More info is available in this (excellent) thread (also contain some tuning tips):

https://forums.gentoo.org/viewtopic.php?t=73260

For TroubleShooting, use the following link :

http://wiki.fontconfig.org/Software/DriTroubleshooting

Thanks yo Wedge_ !Last edited by gravis on Mon Oct 06, 2003 9:04 pm; edited 1 time in total

----------

## Wedge_

Couple of comments: You don't need to emerge xfree-drm

I think you will also need a /usr/src/linux symlink pointing to your current kernel.

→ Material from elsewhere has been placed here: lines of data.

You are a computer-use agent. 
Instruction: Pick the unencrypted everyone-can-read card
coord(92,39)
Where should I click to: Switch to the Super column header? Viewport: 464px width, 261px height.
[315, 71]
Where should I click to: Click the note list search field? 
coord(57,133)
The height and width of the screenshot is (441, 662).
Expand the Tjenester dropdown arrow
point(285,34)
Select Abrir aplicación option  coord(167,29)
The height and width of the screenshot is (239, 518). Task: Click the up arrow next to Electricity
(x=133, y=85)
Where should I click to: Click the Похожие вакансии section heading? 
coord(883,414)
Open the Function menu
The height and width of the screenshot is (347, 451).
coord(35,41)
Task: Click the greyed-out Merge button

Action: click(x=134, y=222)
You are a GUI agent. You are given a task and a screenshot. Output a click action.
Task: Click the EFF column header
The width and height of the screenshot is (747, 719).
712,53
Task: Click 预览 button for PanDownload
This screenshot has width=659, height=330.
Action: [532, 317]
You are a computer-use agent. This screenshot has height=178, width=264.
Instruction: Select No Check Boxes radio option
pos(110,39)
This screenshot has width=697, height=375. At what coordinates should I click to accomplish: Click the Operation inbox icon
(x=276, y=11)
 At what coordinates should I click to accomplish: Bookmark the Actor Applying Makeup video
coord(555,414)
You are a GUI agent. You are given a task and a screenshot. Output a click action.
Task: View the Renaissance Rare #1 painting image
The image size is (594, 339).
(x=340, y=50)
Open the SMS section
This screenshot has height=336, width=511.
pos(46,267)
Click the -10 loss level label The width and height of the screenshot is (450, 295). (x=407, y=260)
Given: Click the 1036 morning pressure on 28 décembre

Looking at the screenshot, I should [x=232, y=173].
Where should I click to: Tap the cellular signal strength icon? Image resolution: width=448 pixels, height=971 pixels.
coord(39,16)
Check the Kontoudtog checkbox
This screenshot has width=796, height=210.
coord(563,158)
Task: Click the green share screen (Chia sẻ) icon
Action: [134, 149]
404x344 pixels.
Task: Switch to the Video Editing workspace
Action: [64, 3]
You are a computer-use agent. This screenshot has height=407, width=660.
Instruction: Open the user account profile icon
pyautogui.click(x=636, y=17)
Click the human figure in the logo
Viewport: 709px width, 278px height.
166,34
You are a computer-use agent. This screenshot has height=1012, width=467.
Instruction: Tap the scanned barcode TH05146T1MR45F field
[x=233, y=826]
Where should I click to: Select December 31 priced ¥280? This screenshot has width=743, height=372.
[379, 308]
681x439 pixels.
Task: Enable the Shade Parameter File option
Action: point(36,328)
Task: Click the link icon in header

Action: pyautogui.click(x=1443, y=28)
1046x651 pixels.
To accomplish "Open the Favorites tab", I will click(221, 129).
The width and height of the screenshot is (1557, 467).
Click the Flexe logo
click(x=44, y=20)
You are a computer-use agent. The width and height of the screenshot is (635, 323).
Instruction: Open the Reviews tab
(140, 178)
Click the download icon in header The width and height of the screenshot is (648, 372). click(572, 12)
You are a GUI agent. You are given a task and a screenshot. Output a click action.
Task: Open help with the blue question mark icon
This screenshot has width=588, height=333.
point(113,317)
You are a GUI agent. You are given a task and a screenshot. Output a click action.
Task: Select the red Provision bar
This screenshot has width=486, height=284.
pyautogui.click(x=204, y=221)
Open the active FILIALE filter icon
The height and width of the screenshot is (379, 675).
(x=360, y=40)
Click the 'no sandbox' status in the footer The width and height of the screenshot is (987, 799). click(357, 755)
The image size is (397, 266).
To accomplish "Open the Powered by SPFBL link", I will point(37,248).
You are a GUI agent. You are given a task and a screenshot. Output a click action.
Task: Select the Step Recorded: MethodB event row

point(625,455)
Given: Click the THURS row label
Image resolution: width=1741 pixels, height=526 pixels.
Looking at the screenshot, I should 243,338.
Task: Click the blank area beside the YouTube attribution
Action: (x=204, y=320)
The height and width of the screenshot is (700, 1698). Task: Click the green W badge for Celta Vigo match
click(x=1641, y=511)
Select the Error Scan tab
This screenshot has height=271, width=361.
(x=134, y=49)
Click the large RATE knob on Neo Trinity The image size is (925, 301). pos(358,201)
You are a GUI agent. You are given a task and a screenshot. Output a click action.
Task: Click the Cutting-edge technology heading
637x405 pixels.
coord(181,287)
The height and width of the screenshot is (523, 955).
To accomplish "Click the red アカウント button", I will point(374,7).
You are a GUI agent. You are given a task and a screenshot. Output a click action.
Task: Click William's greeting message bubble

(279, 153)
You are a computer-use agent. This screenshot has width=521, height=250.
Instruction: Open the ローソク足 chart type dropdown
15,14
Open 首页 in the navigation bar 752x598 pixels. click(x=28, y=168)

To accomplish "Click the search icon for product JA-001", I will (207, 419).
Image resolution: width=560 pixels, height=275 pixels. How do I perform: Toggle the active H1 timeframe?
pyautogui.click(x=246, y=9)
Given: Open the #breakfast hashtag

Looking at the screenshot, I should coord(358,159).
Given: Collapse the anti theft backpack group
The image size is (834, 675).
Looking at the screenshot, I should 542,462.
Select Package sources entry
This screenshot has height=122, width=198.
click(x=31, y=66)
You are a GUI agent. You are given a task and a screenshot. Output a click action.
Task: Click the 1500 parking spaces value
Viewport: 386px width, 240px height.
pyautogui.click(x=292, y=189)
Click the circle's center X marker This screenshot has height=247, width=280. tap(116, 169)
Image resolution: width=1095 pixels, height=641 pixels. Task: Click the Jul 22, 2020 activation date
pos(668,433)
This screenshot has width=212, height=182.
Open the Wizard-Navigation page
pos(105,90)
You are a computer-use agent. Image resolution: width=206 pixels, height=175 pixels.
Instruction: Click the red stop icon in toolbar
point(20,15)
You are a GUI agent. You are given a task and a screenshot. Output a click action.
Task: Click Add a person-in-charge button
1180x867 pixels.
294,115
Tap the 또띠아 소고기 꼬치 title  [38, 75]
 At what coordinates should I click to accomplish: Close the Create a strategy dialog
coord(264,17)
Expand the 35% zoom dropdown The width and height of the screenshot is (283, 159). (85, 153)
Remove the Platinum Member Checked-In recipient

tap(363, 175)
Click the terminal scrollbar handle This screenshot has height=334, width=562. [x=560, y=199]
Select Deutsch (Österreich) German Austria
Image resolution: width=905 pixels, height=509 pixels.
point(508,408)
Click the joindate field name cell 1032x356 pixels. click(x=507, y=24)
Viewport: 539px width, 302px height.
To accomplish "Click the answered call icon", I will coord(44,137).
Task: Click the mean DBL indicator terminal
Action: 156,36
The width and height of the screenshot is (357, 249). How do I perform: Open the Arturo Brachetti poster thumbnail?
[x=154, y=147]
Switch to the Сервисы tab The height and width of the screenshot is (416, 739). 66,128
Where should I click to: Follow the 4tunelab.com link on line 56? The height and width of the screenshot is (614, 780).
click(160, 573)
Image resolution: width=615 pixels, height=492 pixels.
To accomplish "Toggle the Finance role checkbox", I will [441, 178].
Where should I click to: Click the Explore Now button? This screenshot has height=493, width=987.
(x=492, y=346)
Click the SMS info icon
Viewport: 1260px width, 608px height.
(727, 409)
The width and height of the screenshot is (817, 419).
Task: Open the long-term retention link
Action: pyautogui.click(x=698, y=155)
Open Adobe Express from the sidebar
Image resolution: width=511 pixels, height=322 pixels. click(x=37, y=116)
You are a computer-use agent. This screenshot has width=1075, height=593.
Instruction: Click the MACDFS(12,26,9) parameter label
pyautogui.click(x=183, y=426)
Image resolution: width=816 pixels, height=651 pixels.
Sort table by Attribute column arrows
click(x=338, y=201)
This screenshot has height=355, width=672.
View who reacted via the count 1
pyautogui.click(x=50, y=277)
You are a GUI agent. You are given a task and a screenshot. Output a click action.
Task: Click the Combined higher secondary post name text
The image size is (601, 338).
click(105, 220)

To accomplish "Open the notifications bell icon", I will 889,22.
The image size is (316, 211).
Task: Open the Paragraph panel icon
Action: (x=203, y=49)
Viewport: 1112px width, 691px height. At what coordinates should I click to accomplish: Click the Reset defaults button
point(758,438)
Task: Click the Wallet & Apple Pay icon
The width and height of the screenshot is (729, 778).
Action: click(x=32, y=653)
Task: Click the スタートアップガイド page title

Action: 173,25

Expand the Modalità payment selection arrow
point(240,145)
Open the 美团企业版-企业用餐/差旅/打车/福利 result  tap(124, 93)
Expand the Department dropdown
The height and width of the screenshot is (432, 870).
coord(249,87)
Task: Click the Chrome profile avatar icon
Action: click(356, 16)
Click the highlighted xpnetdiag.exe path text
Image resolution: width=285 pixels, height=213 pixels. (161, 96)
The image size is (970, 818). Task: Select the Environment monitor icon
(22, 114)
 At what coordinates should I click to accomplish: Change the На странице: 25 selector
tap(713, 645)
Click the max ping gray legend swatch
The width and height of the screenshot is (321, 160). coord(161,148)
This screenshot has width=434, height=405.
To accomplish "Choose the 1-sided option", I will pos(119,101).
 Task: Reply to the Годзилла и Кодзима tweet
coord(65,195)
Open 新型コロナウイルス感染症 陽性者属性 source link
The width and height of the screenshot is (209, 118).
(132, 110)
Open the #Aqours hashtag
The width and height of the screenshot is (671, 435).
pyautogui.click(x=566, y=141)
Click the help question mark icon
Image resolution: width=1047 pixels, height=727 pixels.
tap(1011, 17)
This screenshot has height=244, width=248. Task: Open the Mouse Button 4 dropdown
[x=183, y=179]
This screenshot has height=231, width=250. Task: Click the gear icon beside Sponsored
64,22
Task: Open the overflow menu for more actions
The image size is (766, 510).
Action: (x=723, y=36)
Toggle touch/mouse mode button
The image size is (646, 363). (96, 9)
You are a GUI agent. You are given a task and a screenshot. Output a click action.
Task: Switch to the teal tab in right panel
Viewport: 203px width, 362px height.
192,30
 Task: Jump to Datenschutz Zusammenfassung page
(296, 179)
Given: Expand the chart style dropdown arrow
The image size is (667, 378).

That's where the ebuild looks IIRC

----------

## ebonyseraphim

This might seem like a newbie question.  When I install my kernel I go to "/usr/src/linux" and I type in make menuconfig.  Then I set all the options and type "make dep && make clean bzImage modules modules_install."  That compiles a 2.4.20 kernel.  Is there anyway I can build a 2.6 kernel from that?  How do I install a later kernel?  Do I have to use vanilla-sources or some other method to install a 2.6 kernel?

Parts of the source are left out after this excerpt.